“Membership has its privileges.” We like to get something special for regular business, it’s why we sign up for rewards programs. It’s part of our nature, I guess. Collecting our rewards may not be easy, but we like the idea. When I was growing up we had something called S and H Green Stamps, and if you collected them you could get rewards. If you collected a couple thousand or so books o them, you could get a free sailboat: it probably would have taken just a few decades to do it. It’s nothing new. Even if we don’t get something extra for shopping someplace, we like a little appreciation.
Today’s readings are a bit tough to swallow. At first the disciples make a fairly reasonable request: increase our faith. We all want to increase out faith, we pray to increase our faith, don’t we. And what does Jesus say: if you had faith the size of a mustard seed, you could get a mulberry bush to uproot itself and move.

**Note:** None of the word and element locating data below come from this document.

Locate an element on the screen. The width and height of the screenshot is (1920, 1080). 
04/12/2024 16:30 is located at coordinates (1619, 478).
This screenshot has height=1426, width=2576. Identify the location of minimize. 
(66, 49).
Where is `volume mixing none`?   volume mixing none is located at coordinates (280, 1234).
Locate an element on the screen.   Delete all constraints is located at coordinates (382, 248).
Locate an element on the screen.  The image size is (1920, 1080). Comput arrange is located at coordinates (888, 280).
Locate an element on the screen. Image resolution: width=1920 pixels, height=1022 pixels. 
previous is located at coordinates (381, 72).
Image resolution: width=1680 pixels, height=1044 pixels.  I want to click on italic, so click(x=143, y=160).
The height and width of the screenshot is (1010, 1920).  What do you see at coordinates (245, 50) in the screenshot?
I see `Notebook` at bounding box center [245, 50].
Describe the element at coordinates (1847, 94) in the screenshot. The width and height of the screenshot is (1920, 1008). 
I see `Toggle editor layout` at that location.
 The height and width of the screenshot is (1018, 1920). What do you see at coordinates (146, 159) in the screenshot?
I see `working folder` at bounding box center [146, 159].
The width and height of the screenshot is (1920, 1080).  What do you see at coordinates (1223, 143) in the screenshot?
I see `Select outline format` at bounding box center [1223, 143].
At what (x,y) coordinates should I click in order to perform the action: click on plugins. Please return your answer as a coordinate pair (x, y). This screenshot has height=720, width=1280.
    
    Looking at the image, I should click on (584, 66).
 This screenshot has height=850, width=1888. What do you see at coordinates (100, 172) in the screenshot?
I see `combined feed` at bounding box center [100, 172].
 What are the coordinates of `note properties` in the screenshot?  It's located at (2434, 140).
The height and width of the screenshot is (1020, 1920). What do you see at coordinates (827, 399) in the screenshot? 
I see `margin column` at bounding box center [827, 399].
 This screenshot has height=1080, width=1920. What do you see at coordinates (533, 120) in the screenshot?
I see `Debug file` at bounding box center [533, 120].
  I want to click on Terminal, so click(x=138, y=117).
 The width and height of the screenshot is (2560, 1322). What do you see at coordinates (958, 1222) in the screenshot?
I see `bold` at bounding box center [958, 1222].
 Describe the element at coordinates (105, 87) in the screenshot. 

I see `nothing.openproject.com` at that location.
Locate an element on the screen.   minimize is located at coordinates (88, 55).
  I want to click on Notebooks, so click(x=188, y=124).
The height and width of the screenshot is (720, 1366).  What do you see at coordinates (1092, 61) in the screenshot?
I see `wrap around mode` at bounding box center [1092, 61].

Mustard seeds are the size of coarse ground pepper, but they can grow into plants over 8 feet tall, and birds do nest in them. Mulberry trees have an extensive root system and are very difficult to uproot, so the idea of one moving itself was one of these unbelievable situation that Jesus is fond of giving us. It’s not quantity but quality that matters. That’s not what we see on TV every night. How many of us are happy with quality instead of quantity? My instinct is to say I want quality and quantity.
The second part of Jesus teaching is also kind of tough. When I was growing up in Higginsville, I knew a few places and a few farms where there was a boss and just one employee. Not much available in the way of employee benefits, I guess. So the one employee works all day long and guess what: he has to play cook and butler when the day is done. He’s doing two jobs instead of one. This isn’t a slave we’re talking about: Jesus knew the difference between servants and slaves and he uses the term servant here. So at the end of this, what is going one here? We’re supposed to be like unappreciated, overworked people?
As usual, there’s something we’re missing. Jesus isn’t endorsing unjust employment; he’s showing us something about discipleship, and it happens to be something that we might have trouble with on the surface. The point of living the life Christ calls us to, the point of taking on the mission of the Church is not to receive thanks for what we do. We can give each other strokes, but we can’t expect them from the guy upstairs. We’re not working here for appreciation. As Jesus says, at the end of day we are useless servants, haven’t only done our duty.
So why do it? Why be under appreciated? If this happened at work, we’d probably update our resumes wouldn’t we? Let’s not get into what happens at home when we’re not appreciated. So why do it? Why go to all the trouble of coming to mass, signing up to volunteer for different ministries, sending the children to Catholic school or religious ed, etc? Surely we can get a better deal somewhere else.
Well, let’s take things from another angle. We are talking about the God that gave us life, gave us a world to live in, gave us his Son to reconcile us to him, gives us the Church as a means to find Christ through the Word and sacraments and through one another, promises help, healing guidance if we but ask, and wants to welcome us home in the fullness of his kingdom to live with him forever in a place that is better than we could hope for or imagine. It’s a little tough to look for frequent flyer miles in addition with a deal like this. What God has already done for us is beyond our imagination, overwhelming in scope.
So the reason for coming here today is gratitude rather than reward. When we think about it, we have a lot to be grateful for and we don’t have to wait until Thanksgiving to express that gratitude. The reason we should take care of one another is because God has taken care of us, and refusing to do so is a kind of ingratitude. The reason we live our lives as Jesus taught, why we seek to do better and grow in our faith, is in gratitude for what He’s done for us. The core of what we do here every week, the Eucharist, comes from the Greek word for Thanksgiving. The Eucharistic prayer is a prayer of thanksgiving: listen to it today for the tone of the prayers. As we prepare for this feast of gratitude, let us continue to consider how we can respond to the God who gives us everything in Christ.